Here we have an individual who has done everything that the Government have asked of her, or him. Such people will have turned up to all the work-related activities and may have moved house to find somewhere cheaper so that they are at the 30th percentile in the housing benefit changes. They will have done everything that the Government have asked of them, but in these economic times they simply cannot find a job. It is not that they have not tried. They will have been to lots of interviews, but not managed to find a job. Even then, they will still lose their benefits.
That is a fundamental change to our welfare system. Sanctions and taking benefits from people has always been linked to negative behaviour—the individual not doing what the Government ask of them. The worrying message that the Government may be sending out is that even if people do the right thing they could still be in danger of losing part of their benefit.
My hon. Friend is absolutely correct to say that there is confusion, with people doing the right thing but still facing sanctions. Does she agree that it is illogical to sanction one benefit in respect of behaviours that are desired in connection with participation in the labour market but that are covered by other benefits—in this case, the jobseeker’s allowance—and with no suggestion that the individual will necessarily be facing a sanction?
My hon. Friend is absolutely right; the issue seems to arise particularly with sanctions on housing benefit.
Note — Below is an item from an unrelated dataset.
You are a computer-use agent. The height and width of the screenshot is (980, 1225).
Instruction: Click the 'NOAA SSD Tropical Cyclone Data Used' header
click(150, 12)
When giving evidence to the Select Committee yesterday, Lord Freud suggested that sanctions on housing benefit would follow people wherever they went. The only way for them to get rid of the sanction would be to find a job, but some might simply not be able to do so. It could depend on where people live, as in some areas it is difficult to find a job.
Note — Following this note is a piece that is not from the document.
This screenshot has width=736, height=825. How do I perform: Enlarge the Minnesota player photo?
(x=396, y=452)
I am pleased to hear that the hon. Lady will not be retiring. It is good news for our Select Committee, as she is an excellent Chairman. What is her take on the fact that, for the first time, we are to have a really focused Work programme and a universal credit? That will remove many of the problems with withdrawal rates that the Committee highlighted in the past. Of course it is an expensive thing to do, but it is the right thing to do. Is it not right to praise the Government for doing that rather than concentrating on the cost savings that need to be made to make it affordable?
I shall call the hon. Gentleman my hon. Friend, as he is a member of the Select Committee. I shall deal with the universal credit in a moment. However, my hon. Friend is right about the Work programme.
The point is that the Work programme does not kick in until people have been out of work for a year, unless they have come through the incapacity benefit and employment and support allowance route or unless they are young and unemployed, when they will come into the Work programme after six months. The sanction will kick in before the individual has had the very expensive help that we hope the Work programme will rightly provide. It is a combination of there possibly not being a job and there not being any specialist help. Even if the youngest child has just turned five, lone parents might have been out of the workplace for 20 years looking after the older children. They will need extra help, but they will not get it because the Work programme does not kick in until the year is up.
All Liberal Democrats support the Work programme—it is focused on the need to do things—and everyone understands incentives to get people into work and out of the benefit trap. However, I and many of my colleagues share the hon. Lady’s concern about there being an absolute rule that when people have been out of work for a certain time they will lose a certain part of their income, through no fault of their own and irrespective of the job market in their area. It is too absolute, too draconian and too firm. I hope that the hon. Lady’s measured argument about how it will have more impact on some than on others, together with the arguments put by my colleagues and me, will persuade the Government that this is one area that should be revisited in order to find a different answer.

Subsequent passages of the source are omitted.